Pharmacogenomics and personalized medicine. 2021;14:1221-1237
Abstract
PURPOSE To analyze factors influencing tacrolimus (TAC) trough concentration (C(0)) in ß-thalassemia major (ß-TM) pediatric patients after allogeneic hematopoietic stem cell transplantation (Allo-HSCT) and to investigate the effects of genotype polymorphism and drug-drug interactions on TAC trough concentration in children with ß-TM. Furthermore, to analyze the correlation between TAC C(0) and efficacy and adverse reactions.

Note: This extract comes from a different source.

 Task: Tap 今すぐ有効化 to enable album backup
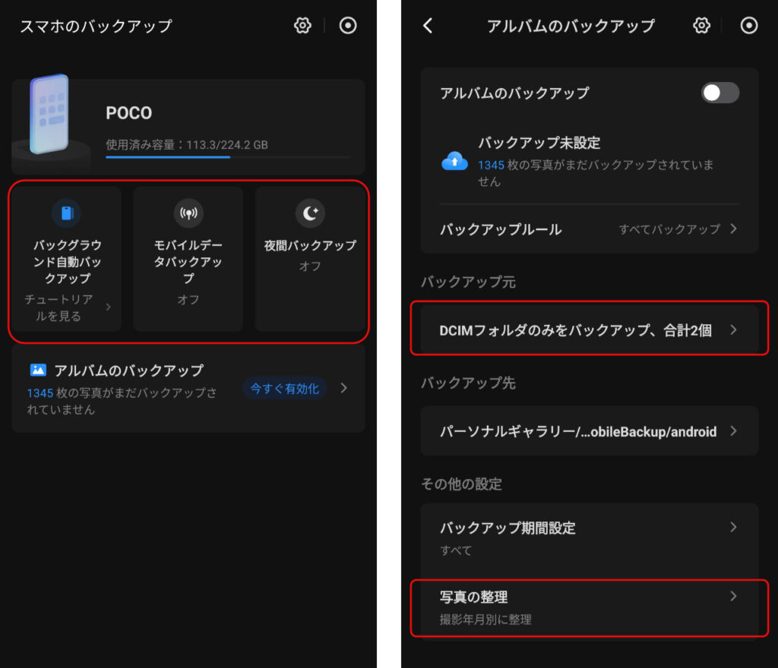pyautogui.click(x=285, y=388)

PATIENTS AND METHODS Prospectively collection of demographic information and details of combined treatment of patients with ß-TM receiving HSCT, and genotypes of CYP3A4, CYP3A5, and ABCB1 (rs1045642, rs1128503, rs2032582) were obtained for each patient. Univariate analysis and multiple linear regression analysis were used to investigate influencing factors on TAC C(0). The impact of different genotypes and the co-administration of azole antifungal drugs on ß-TM patients receiving TAC were evaluated, together with the correlation between acute graft-versus-host disease (aGVHD), infection, and liver injury of TAC C(0). RESULTS A total of 46 patients with 587 concentration data were included. The multiple linear regression results showed that the patient's sex, weight, postoperative time, hemoglobin, platelet count, serum cystatin C, and combined voriconazole were independent influencing factors of the infusion trough concentration/daily dose, C(0)/D(iv). Age, body surface area, postoperative time, co-administration of voriconazole, and CYP3A4*18B are independent influencing factors of C(0)/D(po). Group comparisons showed that voriconazole can affect TAC C(0) administered intravenously (IV) and orally in ß-TM pediatric patients, while patient genotype can affect TAC C(0) during oral administration. TAC C(0) does not correlate with aGVHD or liver injury, but infection may be associated with TAC C(0). CONCLUSION The concentration of TAC should be closely monitored when co-administered with voriconazole. It is worth considering that the influence of genotype on the trough concentration of oral TAC and individualized drug administration warrant investigation. Finally, this study indicated that C(0) is not suitable as an indicator of the efficacy of TAC.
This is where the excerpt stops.